Collected data
---

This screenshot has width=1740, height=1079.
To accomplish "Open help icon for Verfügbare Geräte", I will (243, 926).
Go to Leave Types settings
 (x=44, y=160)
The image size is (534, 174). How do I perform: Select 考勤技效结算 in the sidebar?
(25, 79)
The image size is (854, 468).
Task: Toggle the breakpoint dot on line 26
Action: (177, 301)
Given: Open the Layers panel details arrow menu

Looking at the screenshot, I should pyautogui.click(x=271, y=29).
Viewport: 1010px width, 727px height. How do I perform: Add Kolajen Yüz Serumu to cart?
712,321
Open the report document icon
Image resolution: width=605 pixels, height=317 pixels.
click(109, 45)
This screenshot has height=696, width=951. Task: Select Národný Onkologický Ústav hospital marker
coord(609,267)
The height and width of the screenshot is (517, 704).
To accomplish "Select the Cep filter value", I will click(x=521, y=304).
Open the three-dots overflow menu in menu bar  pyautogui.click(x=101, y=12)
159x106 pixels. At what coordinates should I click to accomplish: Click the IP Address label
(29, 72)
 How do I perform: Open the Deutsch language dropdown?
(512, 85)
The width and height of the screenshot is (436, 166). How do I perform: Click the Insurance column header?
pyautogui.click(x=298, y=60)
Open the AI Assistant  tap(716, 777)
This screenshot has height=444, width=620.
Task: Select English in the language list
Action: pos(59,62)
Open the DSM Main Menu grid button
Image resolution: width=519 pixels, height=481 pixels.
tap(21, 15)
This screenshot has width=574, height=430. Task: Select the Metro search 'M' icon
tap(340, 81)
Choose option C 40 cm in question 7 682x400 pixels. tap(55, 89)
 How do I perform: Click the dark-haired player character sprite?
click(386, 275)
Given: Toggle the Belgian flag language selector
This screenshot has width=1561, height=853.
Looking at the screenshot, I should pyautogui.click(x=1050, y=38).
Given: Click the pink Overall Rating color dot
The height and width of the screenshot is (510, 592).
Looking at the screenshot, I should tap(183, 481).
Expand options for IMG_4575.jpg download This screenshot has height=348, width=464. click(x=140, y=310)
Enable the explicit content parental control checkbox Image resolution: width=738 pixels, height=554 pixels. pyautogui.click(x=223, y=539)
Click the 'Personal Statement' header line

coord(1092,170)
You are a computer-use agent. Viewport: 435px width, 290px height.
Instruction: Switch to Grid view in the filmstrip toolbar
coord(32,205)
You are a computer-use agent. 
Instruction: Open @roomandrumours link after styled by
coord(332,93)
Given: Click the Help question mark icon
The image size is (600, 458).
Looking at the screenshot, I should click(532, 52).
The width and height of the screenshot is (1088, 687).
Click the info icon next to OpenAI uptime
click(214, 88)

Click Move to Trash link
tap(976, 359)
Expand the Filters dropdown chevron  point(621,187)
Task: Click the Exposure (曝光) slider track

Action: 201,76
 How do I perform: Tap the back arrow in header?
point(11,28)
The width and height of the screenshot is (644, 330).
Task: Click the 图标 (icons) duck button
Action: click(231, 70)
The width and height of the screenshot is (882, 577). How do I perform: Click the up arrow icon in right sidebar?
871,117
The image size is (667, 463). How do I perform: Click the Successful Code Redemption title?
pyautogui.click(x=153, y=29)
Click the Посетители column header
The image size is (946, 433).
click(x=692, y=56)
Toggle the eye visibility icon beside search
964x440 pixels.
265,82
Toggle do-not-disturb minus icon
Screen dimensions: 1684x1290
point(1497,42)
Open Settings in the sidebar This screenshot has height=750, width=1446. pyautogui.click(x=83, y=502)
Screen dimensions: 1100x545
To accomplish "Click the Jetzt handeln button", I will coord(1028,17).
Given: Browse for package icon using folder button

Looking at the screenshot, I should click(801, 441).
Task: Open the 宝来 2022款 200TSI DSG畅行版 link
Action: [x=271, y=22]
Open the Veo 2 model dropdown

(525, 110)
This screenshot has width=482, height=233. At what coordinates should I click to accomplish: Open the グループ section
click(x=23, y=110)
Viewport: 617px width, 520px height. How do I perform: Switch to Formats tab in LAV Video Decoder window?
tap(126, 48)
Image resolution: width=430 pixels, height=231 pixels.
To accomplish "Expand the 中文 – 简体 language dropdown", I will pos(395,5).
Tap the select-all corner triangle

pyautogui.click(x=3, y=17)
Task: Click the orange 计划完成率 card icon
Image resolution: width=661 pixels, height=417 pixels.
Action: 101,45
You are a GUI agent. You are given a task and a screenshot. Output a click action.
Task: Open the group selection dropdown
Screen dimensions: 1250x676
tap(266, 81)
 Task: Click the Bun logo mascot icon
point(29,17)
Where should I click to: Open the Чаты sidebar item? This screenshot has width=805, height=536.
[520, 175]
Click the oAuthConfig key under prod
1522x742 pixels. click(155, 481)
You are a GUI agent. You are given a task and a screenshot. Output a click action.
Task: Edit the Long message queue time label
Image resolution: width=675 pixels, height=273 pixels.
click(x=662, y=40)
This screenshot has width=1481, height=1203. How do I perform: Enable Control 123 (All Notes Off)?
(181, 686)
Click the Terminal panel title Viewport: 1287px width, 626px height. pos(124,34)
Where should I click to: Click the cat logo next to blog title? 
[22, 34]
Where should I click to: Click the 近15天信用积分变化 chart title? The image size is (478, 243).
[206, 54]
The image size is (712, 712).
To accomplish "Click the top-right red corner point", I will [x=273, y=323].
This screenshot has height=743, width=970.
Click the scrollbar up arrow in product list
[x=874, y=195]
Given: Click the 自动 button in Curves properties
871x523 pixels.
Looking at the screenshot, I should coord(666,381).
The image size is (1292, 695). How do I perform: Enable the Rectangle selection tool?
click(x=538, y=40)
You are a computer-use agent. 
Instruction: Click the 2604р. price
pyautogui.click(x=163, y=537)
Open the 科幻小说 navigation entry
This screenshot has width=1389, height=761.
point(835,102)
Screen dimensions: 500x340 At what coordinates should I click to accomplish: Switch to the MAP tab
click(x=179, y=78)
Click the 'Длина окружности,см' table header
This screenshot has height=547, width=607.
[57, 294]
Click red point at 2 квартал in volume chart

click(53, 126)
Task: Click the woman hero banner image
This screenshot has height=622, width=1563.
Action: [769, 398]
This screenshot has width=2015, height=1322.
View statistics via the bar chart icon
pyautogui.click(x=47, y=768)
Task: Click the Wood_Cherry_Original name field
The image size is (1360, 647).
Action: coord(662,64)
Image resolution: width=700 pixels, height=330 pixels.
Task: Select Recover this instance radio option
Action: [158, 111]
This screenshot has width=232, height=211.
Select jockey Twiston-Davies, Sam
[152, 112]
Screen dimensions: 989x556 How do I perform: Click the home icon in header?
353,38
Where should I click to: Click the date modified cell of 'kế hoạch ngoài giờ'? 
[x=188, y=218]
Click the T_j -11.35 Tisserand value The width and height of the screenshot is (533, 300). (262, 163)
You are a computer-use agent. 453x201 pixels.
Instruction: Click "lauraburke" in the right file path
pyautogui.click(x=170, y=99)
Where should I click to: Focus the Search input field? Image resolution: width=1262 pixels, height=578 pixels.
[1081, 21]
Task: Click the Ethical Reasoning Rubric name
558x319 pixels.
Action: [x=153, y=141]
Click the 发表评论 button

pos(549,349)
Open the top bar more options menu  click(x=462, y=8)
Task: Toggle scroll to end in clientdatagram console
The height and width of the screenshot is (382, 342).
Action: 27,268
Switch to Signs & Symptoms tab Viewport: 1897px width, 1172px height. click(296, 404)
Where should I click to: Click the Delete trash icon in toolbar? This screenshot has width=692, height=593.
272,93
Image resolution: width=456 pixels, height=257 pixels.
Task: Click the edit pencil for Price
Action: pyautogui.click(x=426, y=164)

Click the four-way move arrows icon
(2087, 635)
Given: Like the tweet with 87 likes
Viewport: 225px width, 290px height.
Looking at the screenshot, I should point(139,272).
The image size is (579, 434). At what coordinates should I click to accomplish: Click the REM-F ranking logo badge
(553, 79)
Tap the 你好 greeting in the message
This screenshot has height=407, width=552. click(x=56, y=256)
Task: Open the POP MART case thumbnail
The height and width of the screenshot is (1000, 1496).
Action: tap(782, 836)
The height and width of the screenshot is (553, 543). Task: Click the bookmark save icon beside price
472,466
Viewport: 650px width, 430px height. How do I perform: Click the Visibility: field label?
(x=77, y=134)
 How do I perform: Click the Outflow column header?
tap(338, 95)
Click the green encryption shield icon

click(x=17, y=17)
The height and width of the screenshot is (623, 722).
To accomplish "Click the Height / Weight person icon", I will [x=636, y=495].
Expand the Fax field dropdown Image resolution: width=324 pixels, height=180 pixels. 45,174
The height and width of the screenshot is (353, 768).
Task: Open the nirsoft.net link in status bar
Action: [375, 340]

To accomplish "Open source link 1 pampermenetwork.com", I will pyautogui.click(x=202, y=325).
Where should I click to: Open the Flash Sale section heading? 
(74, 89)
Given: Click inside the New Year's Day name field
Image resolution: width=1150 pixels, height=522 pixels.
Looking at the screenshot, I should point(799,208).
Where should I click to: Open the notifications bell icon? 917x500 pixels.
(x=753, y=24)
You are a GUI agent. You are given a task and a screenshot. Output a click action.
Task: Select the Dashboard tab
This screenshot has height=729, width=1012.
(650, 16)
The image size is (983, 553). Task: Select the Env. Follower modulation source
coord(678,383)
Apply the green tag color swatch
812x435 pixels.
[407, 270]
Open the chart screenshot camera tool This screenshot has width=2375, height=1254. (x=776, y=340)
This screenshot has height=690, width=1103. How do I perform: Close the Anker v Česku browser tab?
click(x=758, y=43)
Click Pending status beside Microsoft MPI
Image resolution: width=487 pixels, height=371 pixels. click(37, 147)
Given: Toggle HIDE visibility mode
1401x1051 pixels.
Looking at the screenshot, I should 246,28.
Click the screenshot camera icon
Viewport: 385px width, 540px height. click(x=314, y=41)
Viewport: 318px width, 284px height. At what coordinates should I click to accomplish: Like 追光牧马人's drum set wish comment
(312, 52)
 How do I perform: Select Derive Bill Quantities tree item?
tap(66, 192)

---

### Your instructions
Please pick out every line of the listing that contains the string "label", matching case exactly.

### Solved exercise
159x106 pixels. At what coordinates should I click to accomplish: Click the IP Address label
Task: Edit the Long message queue time label
Viewport: 650px width, 430px height. How do I perform: Click the Visibility: field label?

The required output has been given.